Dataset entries

◆ ◆ ◆ ◆ ◆

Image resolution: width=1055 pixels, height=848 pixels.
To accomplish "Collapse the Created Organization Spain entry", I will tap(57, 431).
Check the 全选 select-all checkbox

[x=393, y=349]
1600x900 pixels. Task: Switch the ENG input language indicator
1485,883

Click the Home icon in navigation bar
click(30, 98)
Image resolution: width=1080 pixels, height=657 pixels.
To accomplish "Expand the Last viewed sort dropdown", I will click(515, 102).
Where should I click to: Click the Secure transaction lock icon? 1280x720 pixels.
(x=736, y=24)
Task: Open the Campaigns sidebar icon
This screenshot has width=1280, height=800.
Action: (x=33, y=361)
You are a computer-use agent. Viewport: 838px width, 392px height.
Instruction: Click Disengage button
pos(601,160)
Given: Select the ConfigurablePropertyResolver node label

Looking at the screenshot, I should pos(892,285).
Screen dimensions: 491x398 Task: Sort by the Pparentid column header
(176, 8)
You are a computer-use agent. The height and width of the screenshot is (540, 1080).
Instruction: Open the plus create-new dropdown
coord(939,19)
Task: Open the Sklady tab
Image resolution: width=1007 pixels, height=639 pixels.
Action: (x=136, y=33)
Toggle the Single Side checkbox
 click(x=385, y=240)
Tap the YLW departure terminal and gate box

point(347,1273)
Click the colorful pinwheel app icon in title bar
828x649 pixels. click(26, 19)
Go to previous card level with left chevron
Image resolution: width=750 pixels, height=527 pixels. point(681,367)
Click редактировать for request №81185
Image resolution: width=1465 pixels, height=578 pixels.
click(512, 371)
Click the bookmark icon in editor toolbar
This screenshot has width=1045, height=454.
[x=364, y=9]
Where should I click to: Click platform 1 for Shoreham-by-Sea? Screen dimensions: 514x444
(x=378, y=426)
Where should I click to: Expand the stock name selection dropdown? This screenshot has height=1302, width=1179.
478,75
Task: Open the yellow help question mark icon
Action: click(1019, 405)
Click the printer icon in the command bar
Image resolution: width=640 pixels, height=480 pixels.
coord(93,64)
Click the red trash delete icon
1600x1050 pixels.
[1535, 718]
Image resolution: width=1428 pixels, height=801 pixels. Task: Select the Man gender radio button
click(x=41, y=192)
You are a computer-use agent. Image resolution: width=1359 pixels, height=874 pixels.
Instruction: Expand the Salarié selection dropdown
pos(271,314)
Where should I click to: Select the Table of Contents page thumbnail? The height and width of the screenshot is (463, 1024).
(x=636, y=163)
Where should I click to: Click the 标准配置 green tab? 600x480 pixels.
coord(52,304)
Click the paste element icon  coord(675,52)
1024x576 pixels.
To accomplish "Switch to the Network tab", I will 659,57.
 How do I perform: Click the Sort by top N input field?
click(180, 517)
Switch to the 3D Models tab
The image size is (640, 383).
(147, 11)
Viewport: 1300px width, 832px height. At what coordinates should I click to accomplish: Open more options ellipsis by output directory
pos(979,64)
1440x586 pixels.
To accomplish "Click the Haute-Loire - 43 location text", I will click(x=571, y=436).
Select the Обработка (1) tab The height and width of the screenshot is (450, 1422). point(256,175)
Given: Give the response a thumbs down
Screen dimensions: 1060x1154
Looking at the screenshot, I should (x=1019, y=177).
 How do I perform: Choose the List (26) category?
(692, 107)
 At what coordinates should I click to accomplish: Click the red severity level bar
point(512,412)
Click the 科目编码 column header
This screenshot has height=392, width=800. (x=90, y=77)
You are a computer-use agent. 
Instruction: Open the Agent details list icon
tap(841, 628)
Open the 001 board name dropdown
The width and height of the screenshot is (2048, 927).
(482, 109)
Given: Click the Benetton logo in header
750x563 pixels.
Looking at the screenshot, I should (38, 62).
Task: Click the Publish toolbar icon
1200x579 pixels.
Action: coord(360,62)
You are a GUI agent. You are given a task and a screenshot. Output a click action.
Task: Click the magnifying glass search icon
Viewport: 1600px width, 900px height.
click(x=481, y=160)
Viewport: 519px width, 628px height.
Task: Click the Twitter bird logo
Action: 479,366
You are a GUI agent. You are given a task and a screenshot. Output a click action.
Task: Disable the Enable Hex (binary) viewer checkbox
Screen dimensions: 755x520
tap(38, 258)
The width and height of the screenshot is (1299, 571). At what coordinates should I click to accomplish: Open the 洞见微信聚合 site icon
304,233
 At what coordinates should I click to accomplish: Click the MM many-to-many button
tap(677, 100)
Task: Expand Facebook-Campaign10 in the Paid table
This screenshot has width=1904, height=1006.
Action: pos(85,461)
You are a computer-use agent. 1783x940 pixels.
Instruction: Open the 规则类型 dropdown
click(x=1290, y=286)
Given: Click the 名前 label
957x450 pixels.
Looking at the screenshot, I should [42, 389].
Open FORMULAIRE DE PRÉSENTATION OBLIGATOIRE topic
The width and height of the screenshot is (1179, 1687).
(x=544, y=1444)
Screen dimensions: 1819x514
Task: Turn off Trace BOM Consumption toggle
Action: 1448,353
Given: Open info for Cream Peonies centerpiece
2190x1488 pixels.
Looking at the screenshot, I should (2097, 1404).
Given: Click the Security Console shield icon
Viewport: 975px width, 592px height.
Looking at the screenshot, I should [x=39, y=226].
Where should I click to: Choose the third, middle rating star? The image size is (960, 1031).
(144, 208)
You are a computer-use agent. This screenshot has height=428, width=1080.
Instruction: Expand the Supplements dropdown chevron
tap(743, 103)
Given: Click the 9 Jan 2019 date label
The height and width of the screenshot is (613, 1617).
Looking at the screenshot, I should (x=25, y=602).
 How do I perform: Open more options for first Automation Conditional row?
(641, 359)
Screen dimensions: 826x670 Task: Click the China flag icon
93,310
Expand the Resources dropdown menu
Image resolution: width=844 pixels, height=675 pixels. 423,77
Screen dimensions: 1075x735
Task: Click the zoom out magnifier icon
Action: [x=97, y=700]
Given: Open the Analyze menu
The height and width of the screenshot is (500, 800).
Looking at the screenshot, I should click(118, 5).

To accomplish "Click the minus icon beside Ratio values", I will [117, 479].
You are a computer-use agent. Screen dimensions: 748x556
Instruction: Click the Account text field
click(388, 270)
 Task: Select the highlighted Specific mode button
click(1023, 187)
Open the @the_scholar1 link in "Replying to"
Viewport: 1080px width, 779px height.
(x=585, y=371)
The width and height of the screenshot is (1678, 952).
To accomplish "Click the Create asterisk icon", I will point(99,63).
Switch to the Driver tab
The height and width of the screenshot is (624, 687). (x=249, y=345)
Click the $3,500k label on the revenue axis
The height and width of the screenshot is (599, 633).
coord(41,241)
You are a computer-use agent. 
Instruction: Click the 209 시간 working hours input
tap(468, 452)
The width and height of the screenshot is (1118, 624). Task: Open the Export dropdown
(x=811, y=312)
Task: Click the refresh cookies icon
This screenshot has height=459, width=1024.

◆ ◆ ◆ ◆ ◆

**Brief**
In the entries above, the lines from the one bearing "Given: Click the 名前 label" up to and including the one bearing "Given: Open info" should be transcribed exactly; no other line is wanted.

**The answer**
Given: Click the 名前 label
957x450 pixels.
Looking at the screenshot, I should [42, 389].
Open FORMULAIRE DE PRÉSENTATION OBLIGATOIRE topic
The width and height of the screenshot is (1179, 1687).
(x=544, y=1444)
Screen dimensions: 1819x514
Task: Turn off Trace BOM Consumption toggle
Action: 1448,353
Given: Open info for Cream Peonies centerpiece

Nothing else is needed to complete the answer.